(Saved data entries)
────────────────────
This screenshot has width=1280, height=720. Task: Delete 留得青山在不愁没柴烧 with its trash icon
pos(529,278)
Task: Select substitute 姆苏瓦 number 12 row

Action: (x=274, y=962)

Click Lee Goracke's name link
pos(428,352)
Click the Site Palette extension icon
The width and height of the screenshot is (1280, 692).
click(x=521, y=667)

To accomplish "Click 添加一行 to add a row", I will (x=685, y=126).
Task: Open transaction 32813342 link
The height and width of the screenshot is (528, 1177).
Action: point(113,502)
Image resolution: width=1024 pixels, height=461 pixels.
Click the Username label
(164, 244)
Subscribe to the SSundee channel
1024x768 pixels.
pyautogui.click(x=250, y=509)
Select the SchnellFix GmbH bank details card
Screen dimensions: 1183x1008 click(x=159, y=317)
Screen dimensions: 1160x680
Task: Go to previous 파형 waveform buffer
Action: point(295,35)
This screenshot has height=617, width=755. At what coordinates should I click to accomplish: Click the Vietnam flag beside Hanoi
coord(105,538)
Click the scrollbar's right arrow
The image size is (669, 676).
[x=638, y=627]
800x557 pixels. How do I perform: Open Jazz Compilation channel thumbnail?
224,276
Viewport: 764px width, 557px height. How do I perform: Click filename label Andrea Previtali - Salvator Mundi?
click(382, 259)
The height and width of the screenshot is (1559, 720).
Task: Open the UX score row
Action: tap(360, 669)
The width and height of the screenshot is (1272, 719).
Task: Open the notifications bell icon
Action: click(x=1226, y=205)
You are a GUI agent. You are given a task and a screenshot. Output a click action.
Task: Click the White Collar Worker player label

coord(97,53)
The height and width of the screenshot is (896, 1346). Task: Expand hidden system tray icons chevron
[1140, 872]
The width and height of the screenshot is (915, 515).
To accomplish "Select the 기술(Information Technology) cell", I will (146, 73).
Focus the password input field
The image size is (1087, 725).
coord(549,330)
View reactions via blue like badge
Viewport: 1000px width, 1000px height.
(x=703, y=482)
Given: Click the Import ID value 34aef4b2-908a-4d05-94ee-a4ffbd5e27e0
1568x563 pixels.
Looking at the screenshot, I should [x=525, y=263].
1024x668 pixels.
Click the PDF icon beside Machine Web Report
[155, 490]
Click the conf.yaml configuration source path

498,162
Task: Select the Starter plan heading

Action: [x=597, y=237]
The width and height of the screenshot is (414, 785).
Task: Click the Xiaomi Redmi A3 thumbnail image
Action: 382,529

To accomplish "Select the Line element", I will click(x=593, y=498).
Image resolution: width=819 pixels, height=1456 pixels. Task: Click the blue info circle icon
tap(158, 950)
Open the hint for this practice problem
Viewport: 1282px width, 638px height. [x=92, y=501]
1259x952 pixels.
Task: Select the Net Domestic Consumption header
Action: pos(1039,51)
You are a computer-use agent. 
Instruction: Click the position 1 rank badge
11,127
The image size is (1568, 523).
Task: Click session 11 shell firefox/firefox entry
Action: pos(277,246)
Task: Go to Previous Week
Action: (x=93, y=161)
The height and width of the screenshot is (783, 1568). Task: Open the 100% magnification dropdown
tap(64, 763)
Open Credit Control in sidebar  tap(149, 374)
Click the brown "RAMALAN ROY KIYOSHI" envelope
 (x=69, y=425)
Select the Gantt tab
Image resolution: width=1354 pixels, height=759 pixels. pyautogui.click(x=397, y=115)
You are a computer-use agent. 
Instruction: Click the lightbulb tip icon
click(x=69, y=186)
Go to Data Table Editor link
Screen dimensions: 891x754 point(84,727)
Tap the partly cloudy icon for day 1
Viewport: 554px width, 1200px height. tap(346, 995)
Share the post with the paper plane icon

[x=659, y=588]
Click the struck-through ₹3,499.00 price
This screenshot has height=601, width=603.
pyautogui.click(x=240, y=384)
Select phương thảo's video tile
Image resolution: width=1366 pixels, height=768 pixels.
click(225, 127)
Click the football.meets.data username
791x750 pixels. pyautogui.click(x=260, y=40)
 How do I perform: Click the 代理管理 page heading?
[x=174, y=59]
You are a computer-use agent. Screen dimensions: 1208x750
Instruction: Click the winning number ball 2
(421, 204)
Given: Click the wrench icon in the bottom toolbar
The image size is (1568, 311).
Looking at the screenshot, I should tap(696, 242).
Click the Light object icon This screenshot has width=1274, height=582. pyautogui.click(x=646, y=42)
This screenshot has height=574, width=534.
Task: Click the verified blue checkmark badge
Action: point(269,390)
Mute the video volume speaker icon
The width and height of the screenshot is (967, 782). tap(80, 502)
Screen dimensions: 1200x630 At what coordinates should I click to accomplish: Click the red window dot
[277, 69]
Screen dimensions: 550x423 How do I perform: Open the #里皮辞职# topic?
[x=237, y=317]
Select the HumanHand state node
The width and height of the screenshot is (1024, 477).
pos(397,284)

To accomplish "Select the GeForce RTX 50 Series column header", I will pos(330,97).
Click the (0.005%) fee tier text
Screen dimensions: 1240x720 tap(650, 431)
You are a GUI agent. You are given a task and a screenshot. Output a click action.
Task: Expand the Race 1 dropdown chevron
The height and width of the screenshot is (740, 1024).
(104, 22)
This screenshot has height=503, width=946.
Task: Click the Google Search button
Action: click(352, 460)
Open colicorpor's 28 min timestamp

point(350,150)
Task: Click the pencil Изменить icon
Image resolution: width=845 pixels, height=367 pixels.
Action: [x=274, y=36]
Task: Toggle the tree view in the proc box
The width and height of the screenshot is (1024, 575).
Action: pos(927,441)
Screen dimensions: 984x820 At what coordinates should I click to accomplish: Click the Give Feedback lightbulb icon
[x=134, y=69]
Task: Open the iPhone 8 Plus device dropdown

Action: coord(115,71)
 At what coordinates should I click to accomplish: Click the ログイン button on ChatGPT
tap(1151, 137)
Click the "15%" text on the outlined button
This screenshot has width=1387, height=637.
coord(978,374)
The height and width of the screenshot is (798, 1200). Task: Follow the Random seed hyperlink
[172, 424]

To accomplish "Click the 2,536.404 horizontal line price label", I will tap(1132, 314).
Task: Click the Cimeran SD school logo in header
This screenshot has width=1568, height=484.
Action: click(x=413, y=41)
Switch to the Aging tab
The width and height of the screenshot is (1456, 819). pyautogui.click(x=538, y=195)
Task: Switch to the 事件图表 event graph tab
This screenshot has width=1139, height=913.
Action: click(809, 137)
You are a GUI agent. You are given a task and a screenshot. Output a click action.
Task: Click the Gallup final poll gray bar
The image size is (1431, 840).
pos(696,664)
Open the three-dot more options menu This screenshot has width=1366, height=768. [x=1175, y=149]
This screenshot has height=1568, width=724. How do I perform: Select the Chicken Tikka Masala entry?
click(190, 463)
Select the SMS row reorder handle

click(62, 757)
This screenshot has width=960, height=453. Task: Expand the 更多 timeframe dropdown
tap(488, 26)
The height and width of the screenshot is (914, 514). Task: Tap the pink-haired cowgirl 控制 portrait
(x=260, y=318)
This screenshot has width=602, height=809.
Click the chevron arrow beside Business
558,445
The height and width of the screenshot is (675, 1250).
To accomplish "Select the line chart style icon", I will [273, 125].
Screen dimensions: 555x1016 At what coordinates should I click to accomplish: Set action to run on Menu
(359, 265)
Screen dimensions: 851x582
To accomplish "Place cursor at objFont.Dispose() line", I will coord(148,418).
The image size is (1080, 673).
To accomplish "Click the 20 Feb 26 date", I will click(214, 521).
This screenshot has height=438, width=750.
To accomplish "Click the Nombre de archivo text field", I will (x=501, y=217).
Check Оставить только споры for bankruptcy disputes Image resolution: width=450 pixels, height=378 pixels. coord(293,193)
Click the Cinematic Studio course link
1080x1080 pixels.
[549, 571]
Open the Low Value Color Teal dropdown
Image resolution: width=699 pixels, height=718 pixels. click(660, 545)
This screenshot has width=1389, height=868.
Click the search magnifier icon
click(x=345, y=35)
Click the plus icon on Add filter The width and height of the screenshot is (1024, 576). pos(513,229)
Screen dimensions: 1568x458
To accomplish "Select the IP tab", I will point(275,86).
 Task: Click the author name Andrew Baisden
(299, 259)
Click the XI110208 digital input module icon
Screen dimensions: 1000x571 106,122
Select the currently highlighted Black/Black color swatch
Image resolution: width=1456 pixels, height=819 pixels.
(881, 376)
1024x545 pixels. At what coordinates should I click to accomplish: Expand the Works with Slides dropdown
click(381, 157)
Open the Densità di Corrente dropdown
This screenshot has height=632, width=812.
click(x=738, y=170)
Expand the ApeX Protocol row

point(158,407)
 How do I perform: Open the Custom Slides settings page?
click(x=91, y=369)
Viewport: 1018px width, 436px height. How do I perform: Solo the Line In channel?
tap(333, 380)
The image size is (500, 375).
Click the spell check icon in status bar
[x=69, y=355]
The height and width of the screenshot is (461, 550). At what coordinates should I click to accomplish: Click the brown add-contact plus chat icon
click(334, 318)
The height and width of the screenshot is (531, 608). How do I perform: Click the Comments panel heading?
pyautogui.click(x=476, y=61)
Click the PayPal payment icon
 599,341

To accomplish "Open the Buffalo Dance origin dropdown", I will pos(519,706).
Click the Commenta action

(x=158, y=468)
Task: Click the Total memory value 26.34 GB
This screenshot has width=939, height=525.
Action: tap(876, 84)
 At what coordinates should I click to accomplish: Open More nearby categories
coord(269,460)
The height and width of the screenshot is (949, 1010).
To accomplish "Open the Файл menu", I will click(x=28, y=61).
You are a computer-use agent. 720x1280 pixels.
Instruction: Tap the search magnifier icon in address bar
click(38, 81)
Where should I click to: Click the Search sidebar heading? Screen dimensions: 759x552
────────────────────
All lines from the start of the entries through the line where "Task: Open transaction 32813342 link" sits should be duplicated exactly, with nothing else in the output.

▶ _Answer section_
This screenshot has width=1280, height=720. Task: Delete 留得青山在不愁没柴烧 with its trash icon
pos(529,278)
Task: Select substitute 姆苏瓦 number 12 row

Action: (x=274, y=962)

Click Lee Goracke's name link
pos(428,352)
Click the Site Palette extension icon
The width and height of the screenshot is (1280, 692).
click(x=521, y=667)

To accomplish "Click 添加一行 to add a row", I will (x=685, y=126).
Task: Open transaction 32813342 link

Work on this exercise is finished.